Das verräterische Zeichen ist, dass sich das Änderungsdatum der Datei nie geändert hat. Wenn du gedreht und nicht gespeichert hast, hast du nicht das Dokument gedreht, sondern dein Fenster darauf.

Eine verwandte Verwechslung sollte man beim Namen nennen: Drehen ist kein Geraderücken. Ein Scan, der in einem lässigen 3°-Winkel liegt, weil das Papier im Einzug verrutscht ist, hat kein Drehproblem, und keine noch so große Zahl von 90°-Drehungen bringt ihn ins Lot. Dafür braucht es einen Geraderück-Durchlauf in einer Scan-Software, und der rendert die Seite tatsächlich neu. Drehen kümmert sich um die vier rechten Winkel und um nichts dazwischen – und genau deshalb kann es versprechen, deine Pixel nicht anzufassen.

Wenn es nicht mitspielt

„Diese PDFs sind passwortgeschützt.“ Eine verschlüsselte Datei lässt sich nicht zum Bearbeiten öffnen, solange das Passwort drauf ist. Schick sie zuerst durch den PDF-Entsperrer und komm dann damit zurück. Ein gemischter Stapel scheitert nicht als Ganzes – die gesperrten Dateien werden übersprungen und alles andere kommt trotzdem gedreht zurück; prüf also die Anzahl im Download, bevor du annimmst, dass du alle hast.

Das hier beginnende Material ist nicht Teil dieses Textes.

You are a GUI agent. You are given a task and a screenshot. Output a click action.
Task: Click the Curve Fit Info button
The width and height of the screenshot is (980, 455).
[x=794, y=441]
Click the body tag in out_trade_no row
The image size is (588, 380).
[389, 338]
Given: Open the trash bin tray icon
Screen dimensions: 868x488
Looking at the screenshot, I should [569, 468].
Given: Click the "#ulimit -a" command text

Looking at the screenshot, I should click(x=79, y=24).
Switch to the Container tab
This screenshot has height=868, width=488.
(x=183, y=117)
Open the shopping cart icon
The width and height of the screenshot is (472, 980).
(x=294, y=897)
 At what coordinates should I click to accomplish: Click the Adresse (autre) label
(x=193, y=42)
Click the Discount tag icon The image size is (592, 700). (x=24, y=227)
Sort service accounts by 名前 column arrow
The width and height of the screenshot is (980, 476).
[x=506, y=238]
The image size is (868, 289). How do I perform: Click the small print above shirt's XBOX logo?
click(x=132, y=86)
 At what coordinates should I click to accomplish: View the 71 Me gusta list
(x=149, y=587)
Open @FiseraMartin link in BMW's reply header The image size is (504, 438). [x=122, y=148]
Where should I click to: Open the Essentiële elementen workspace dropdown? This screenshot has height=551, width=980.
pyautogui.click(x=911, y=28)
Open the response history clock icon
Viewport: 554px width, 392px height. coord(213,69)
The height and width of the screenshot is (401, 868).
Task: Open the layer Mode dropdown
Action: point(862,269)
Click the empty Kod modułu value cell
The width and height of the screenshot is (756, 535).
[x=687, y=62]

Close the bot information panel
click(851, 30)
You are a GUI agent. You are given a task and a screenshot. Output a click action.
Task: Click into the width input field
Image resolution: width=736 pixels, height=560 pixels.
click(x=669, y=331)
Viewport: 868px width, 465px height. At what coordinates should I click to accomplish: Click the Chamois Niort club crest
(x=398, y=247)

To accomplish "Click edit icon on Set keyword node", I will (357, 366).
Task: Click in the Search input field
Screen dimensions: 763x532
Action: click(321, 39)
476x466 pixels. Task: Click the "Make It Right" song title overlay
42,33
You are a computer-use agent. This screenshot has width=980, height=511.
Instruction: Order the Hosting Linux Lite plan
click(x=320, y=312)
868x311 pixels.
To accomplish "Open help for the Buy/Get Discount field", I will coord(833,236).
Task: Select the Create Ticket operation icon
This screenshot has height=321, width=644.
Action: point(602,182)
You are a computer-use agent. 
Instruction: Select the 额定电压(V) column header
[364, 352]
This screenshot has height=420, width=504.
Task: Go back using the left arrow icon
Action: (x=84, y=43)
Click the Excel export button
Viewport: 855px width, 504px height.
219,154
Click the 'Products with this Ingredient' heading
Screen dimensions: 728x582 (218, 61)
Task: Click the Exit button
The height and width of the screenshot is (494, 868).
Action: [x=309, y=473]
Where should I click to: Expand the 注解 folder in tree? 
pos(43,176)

Die Datei ist größer als 50 MB. Lange Scans sind der übliche Übeltäter. Zerleg sie mit dem PDF-Splitter in Teile, dreh die Teile und setz sie wieder zusammen. Vorher lohnt die Frage, ob sie wirklich zu groß oder nur langsam ist: Ein 300-seitiges Dokument hat 300 Miniaturbilder zu rendern, bevor das Raster erscheint, und auf einem bescheidenen Laptop ist das echtes Warten, kein Hänger.

Die Hälfte der Seiten ist hochkant, die andere quer. Greif nicht zu den globalen Knöpfen Links und Rechts – sie reparieren die eine Hälfte und zerschießen die andere. Geh Seite für Seite vor, oder dreh alles in eine Richtung und korrigier die Minderheit anschließend zurück. Der laufende Zähler im Bereich sagt dir, wie viele Seiten du tatsächlich bewegt hast, und das ist der schnellste Weg, ein Zuviel vor dem Speichern zu bemerken.

Eine Seite sieht richtig aus, wird aber quer gedruckt. Sieh dir den Druckdialog an, nicht die Datei. „An Seite anpassen“ und automatische Ausrichtungseinstellungen setzen sich bereitwillig über einen korrekten /Rotate-Wert hinweg.

Ein PDF zu drehen ist die seltene Bearbeitung, die nichts kostet: keine Neukodierung, kein Qualitätskompromiss, keine Entscheidung, die man bereut. Wichtig ist einzig, das Ergebnis zu speichern, statt den Monitor schief zu halten.